● **TASK DESCRIPTION**:
Every entry below, from first to last, should be copied exactly.

::: DATA TO PROCESS :::

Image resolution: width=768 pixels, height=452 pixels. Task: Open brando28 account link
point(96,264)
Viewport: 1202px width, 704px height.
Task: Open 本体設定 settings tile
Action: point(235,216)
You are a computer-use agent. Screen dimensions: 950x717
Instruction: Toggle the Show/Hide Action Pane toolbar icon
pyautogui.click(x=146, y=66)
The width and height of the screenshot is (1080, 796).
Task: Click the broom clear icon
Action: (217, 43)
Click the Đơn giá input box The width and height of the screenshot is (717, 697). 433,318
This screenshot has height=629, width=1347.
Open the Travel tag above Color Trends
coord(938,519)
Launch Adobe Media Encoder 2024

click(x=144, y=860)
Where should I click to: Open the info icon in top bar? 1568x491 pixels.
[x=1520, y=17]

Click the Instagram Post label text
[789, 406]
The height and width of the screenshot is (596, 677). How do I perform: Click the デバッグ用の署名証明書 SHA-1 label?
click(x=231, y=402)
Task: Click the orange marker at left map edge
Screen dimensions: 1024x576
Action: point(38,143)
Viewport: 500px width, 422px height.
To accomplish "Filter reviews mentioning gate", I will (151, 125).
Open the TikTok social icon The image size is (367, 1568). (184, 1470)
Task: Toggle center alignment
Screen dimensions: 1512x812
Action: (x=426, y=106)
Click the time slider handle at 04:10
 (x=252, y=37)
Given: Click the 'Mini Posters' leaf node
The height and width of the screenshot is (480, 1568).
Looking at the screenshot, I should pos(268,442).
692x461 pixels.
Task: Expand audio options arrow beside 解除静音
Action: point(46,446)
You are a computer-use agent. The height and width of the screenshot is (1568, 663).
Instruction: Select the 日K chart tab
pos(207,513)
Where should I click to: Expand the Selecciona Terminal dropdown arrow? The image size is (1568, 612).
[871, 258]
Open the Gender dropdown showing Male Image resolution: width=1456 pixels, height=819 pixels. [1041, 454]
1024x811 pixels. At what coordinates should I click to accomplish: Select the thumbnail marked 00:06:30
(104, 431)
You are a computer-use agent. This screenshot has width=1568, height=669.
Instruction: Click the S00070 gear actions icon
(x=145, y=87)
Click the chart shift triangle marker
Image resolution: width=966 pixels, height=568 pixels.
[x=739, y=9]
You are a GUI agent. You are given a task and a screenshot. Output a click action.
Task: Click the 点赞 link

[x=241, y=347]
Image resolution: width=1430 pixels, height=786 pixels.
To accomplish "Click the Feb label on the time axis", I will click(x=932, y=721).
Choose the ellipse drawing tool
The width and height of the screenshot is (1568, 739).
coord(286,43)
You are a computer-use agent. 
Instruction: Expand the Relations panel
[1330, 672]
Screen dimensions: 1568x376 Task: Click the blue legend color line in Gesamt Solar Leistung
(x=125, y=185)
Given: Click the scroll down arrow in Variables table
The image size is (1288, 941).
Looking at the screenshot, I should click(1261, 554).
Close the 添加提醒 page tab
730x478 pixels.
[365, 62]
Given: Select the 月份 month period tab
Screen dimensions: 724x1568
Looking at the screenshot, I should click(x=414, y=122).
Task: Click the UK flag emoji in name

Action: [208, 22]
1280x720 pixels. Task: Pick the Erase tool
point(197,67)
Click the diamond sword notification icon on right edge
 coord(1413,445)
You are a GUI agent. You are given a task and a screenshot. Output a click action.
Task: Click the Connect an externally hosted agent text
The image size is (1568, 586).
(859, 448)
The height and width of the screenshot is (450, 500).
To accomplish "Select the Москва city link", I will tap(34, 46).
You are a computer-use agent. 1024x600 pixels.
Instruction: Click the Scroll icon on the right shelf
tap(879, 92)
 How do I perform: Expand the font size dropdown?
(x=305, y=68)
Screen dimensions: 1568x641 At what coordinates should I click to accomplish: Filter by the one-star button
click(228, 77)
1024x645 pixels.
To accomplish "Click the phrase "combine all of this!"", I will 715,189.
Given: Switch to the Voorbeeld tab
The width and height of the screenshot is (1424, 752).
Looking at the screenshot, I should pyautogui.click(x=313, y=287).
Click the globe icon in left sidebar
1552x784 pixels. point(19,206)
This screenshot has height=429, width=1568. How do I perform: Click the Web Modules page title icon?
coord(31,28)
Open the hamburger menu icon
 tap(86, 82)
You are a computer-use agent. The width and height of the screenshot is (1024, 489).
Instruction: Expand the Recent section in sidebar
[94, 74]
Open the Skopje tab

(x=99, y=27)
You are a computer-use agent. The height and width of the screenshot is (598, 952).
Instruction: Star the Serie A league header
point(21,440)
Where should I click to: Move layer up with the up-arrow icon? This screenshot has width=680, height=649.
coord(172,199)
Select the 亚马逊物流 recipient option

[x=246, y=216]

:::

● **ANSWER**:
Image resolution: width=768 pixels, height=452 pixels. Task: Open brando28 account link
point(96,264)
Viewport: 1202px width, 704px height.
Task: Open 本体設定 settings tile
Action: point(235,216)
You are a computer-use agent. Screen dimensions: 950x717
Instruction: Toggle the Show/Hide Action Pane toolbar icon
pyautogui.click(x=146, y=66)
The width and height of the screenshot is (1080, 796).
Task: Click the broom clear icon
Action: (217, 43)
Click the Đơn giá input box The width and height of the screenshot is (717, 697). 433,318
This screenshot has height=629, width=1347.
Open the Travel tag above Color Trends
coord(938,519)
Launch Adobe Media Encoder 2024

click(x=144, y=860)
Where should I click to: Open the info icon in top bar? 1568x491 pixels.
[x=1520, y=17]

Click the Instagram Post label text
[789, 406]
The height and width of the screenshot is (596, 677). How do I perform: Click the デバッグ用の署名証明書 SHA-1 label?
click(x=231, y=402)
Task: Click the orange marker at left map edge
Screen dimensions: 1024x576
Action: point(38,143)
Viewport: 500px width, 422px height.
To accomplish "Filter reviews mentioning gate", I will (151, 125).
Open the TikTok social icon The image size is (367, 1568). (184, 1470)
Task: Toggle center alignment
Screen dimensions: 1512x812
Action: (x=426, y=106)
Click the time slider handle at 04:10
 (x=252, y=37)
Given: Click the 'Mini Posters' leaf node
The height and width of the screenshot is (480, 1568).
Looking at the screenshot, I should pos(268,442).
692x461 pixels.
Task: Expand audio options arrow beside 解除静音
Action: point(46,446)
You are a computer-use agent. The height and width of the screenshot is (1568, 663).
Instruction: Select the 日K chart tab
pos(207,513)
Where should I click to: Expand the Selecciona Terminal dropdown arrow? The image size is (1568, 612).
[871, 258]
Open the Gender dropdown showing Male Image resolution: width=1456 pixels, height=819 pixels. [1041, 454]
1024x811 pixels. At what coordinates should I click to accomplish: Select the thumbnail marked 00:06:30
(104, 431)
You are a computer-use agent. This screenshot has width=1568, height=669.
Instruction: Click the S00070 gear actions icon
(x=145, y=87)
Click the chart shift triangle marker
Image resolution: width=966 pixels, height=568 pixels.
[x=739, y=9]
You are a GUI agent. You are given a task and a screenshot. Output a click action.
Task: Click the 点赞 link

[x=241, y=347]
Image resolution: width=1430 pixels, height=786 pixels.
To accomplish "Click the Feb label on the time axis", I will click(x=932, y=721).
Choose the ellipse drawing tool
The width and height of the screenshot is (1568, 739).
coord(286,43)
You are a computer-use agent. 
Instruction: Expand the Relations panel
[1330, 672]
Screen dimensions: 1568x376 Task: Click the blue legend color line in Gesamt Solar Leistung
(x=125, y=185)
Given: Click the scroll down arrow in Variables table
The image size is (1288, 941).
Looking at the screenshot, I should click(1261, 554).
Close the 添加提醒 page tab
730x478 pixels.
[365, 62]
Given: Select the 月份 month period tab
Screen dimensions: 724x1568
Looking at the screenshot, I should click(x=414, y=122).
Task: Click the UK flag emoji in name

Action: [208, 22]
1280x720 pixels. Task: Pick the Erase tool
point(197,67)
Click the diamond sword notification icon on right edge
 coord(1413,445)
You are a GUI agent. You are given a task and a screenshot. Output a click action.
Task: Click the Connect an externally hosted agent text
The image size is (1568, 586).
(859, 448)
The height and width of the screenshot is (450, 500).
To accomplish "Select the Москва city link", I will tap(34, 46).
You are a computer-use agent. 1024x600 pixels.
Instruction: Click the Scroll icon on the right shelf
tap(879, 92)
 How do I perform: Expand the font size dropdown?
(x=305, y=68)
Screen dimensions: 1568x641 At what coordinates should I click to accomplish: Filter by the one-star button
click(228, 77)
1024x645 pixels.
To accomplish "Click the phrase "combine all of this!"", I will 715,189.
Given: Switch to the Voorbeeld tab
The width and height of the screenshot is (1424, 752).
Looking at the screenshot, I should pyautogui.click(x=313, y=287).
Click the globe icon in left sidebar
1552x784 pixels. point(19,206)
This screenshot has height=429, width=1568. How do I perform: Click the Web Modules page title icon?
coord(31,28)
Open the hamburger menu icon
 tap(86, 82)
You are a computer-use agent. The width and height of the screenshot is (1024, 489).
Instruction: Expand the Recent section in sidebar
[94, 74]
Open the Skopje tab

(x=99, y=27)
You are a computer-use agent. The height and width of the screenshot is (598, 952).
Instruction: Star the Serie A league header
point(21,440)
Where should I click to: Move layer up with the up-arrow icon? This screenshot has width=680, height=649.
coord(172,199)
Select the 亚马逊物流 recipient option

[x=246, y=216]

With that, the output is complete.